Privacy: More insights and ramblings

The Internet has brought forth some amazing innovations in the time of its public existence, but the debate over privacy could be the one thing that ultimately delays, or even puts a stop to innovation online. Privacy is a double-edged sword. It can bring sensitivity and alertness to consumers, but it can also “kill off” Internet produced goods such as online media. However, we can solve this severe problem by setting up a definition of what is online privacy.

The current problem with privacy online is that web services right now do not give privacy enough focus, and some services discount privacy altogether. Supposing that some companies and service providers on the Internet do consider privacy to be important, they probably still don’t protect a consumer’s right to privacy as well as they should.
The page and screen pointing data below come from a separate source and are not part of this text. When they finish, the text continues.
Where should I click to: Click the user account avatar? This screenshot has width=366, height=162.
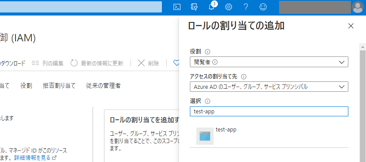[x=357, y=7]

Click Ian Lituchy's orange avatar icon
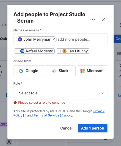[x=64, y=51]
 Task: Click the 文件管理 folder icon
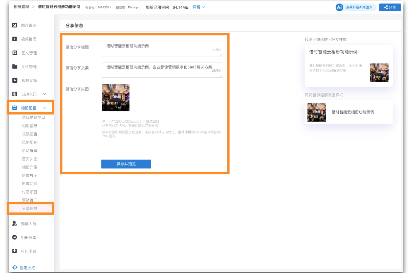[15, 66]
Consumers on the other hand, expect complete privacy, which is ridiculous considering that that model is entirely opposite of what the web was designed for. The Internet was designed for collaboration, not isolationism. If a consumer really desired privacy, then they should not connect at all because the web was not designed for security and privacy. Albeit, there should be a certain expectation of privacy online.
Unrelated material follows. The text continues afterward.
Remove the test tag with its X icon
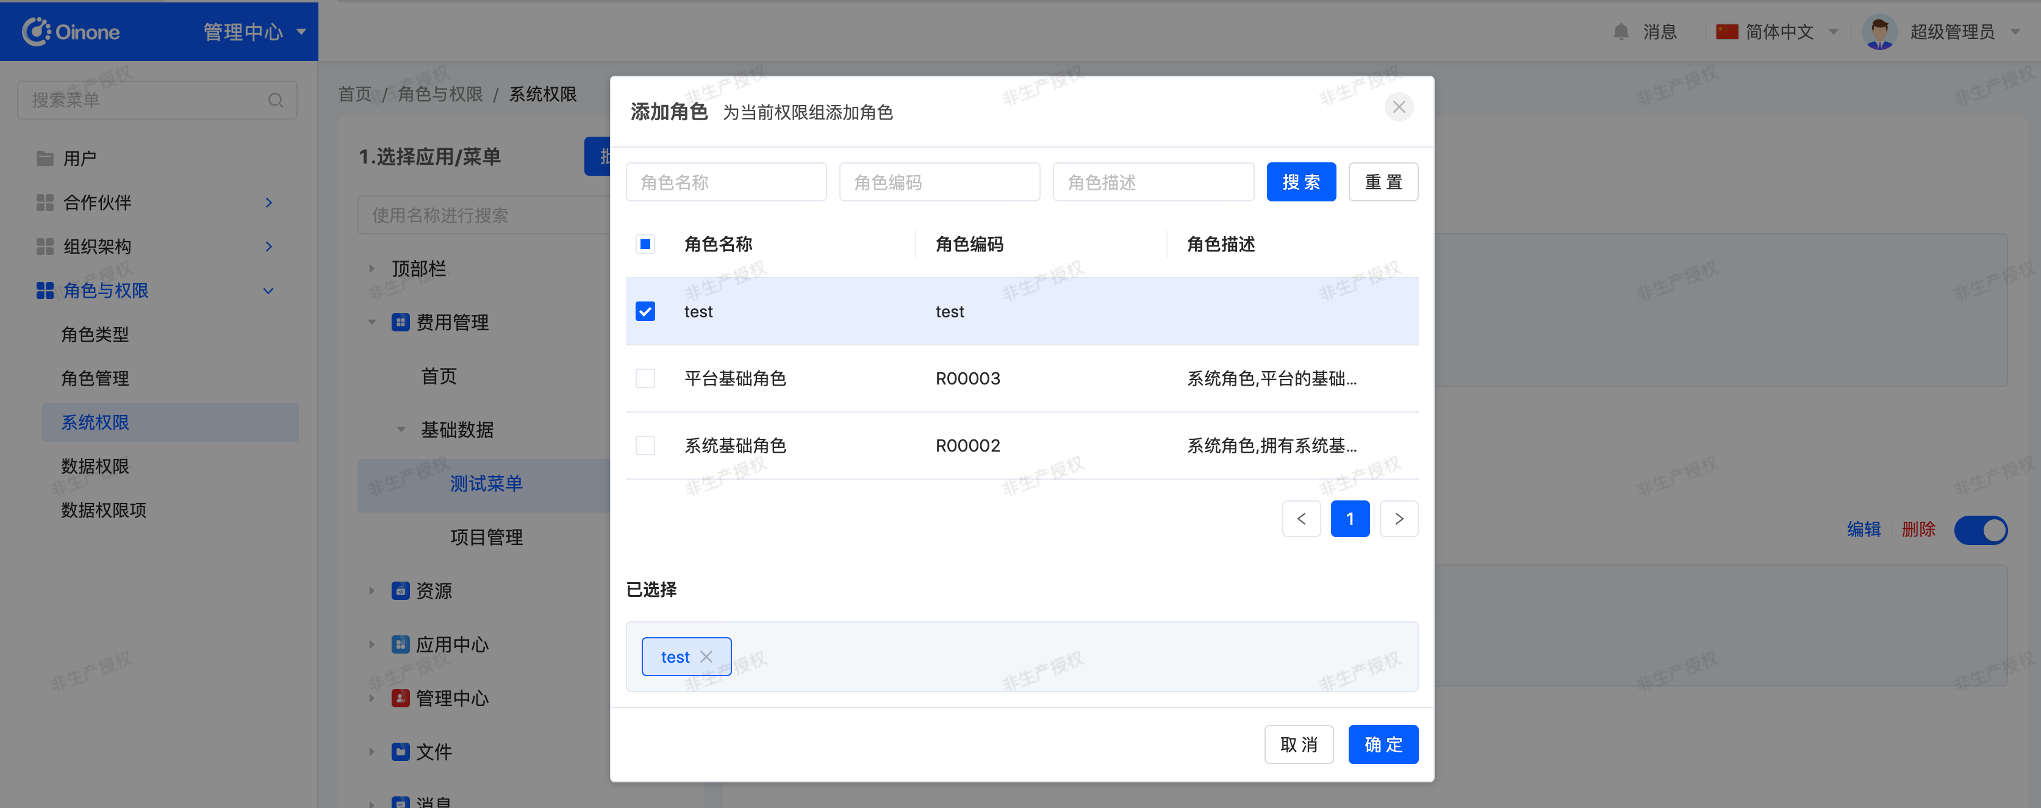This screenshot has width=2041, height=808. 706,657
There’s another reason why we can’t expect one hundred percent privacy online. Hint, it has to do with media consumption. General web users need to have the fundamental understanding that when they’re consuming online media, chances are they are being tracked by advertisements. This allows advertisers to know their audience and allows an online media organization to continue to receive revenue for these advertisements. It is ethical for Internet media companies to track you through advertisements online since it provides you with affordable or even free online content. If it wasn’t for those advertisements, chances are that the price of content would be dramatically higher. Now, when I say it is ethical for ads to track consumers, there are a big set of exceptions and rules to this.
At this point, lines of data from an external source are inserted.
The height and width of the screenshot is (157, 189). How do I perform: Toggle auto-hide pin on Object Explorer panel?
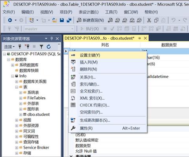coord(52,38)
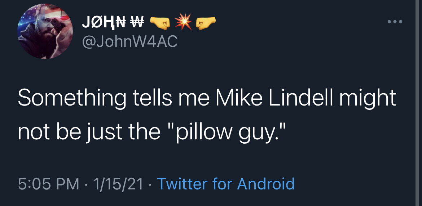Image resolution: width=422 pixels, height=206 pixels.
Task: Click the words Mike Lindell in the tweet
Action: tap(274, 98)
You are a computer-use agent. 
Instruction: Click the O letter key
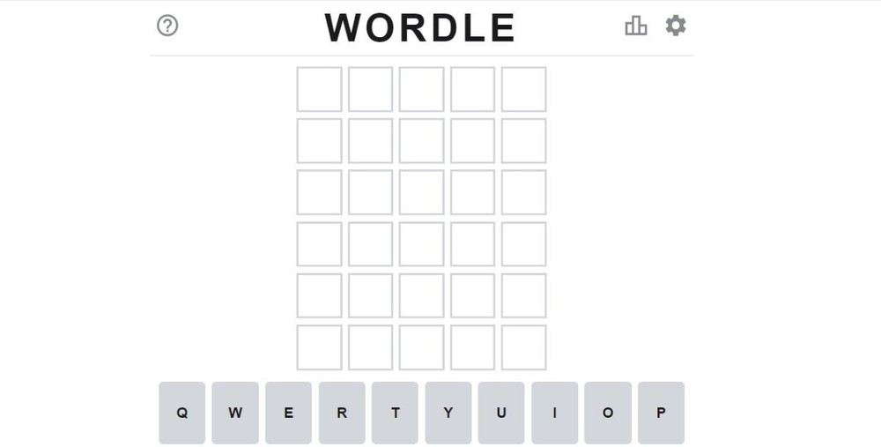click(608, 413)
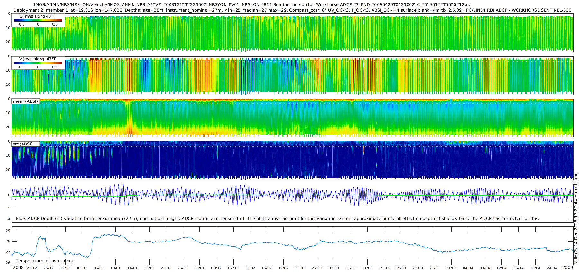Click the blue ADCP depth variation caption

[277, 219]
One of those rules to ads that track consumers is that it must be clearly stated by the content producer or organization that the advertisement is tracking you. There must be full and proper disclosure that advertisements may be tracking you or logging personal data from your visits. If the organization has properly disclosed that advertisements are tracking you, then it’s not a problem.. Media sites must also comply with the rule that advertisements can only track and log certain types of data. [S1] For instance, ads on a given site could reasonably track your time and date of visit, or the amount of time you’ve spent on that site. Advertisements could also track your dynamic IP address, which is not a fixed address for your computer, but rather, is one that changes often and only provides a relative location of where you were when you visited the site. This location data is not very precise and is simply relative. This data could be logged within reason. Now what can’t be logged is another thing. Data such as an email address, if you’re logged into the site that stores your email address, cannot be logged. Phone numbers, a person’s full name, a person’s social network picture, and so forth, should also not be stored. To put it briefly, logging of data for ads is acceptable, it it’s not logging anything too personal.

Corporations and web services also have the responsibility of providing users with the option to opt-in rather than having to opt-out. In other words, users should have to explicitly accept, or opt-in to tracking services, instead of users being forced in there, and then have to intentionally opt-out, which is a corrupt privacy model. The user should understand the consequences of opting-in, which should be clearly communicated by the service providers, and then the user could make an educated decision on whether to opt-in, or deny the service altogether.

If web content providers put into practice the “opt-in model” and the “proper data collection” model, then privacy won’t become another problem for a company, but instead, just another part of their online strategy.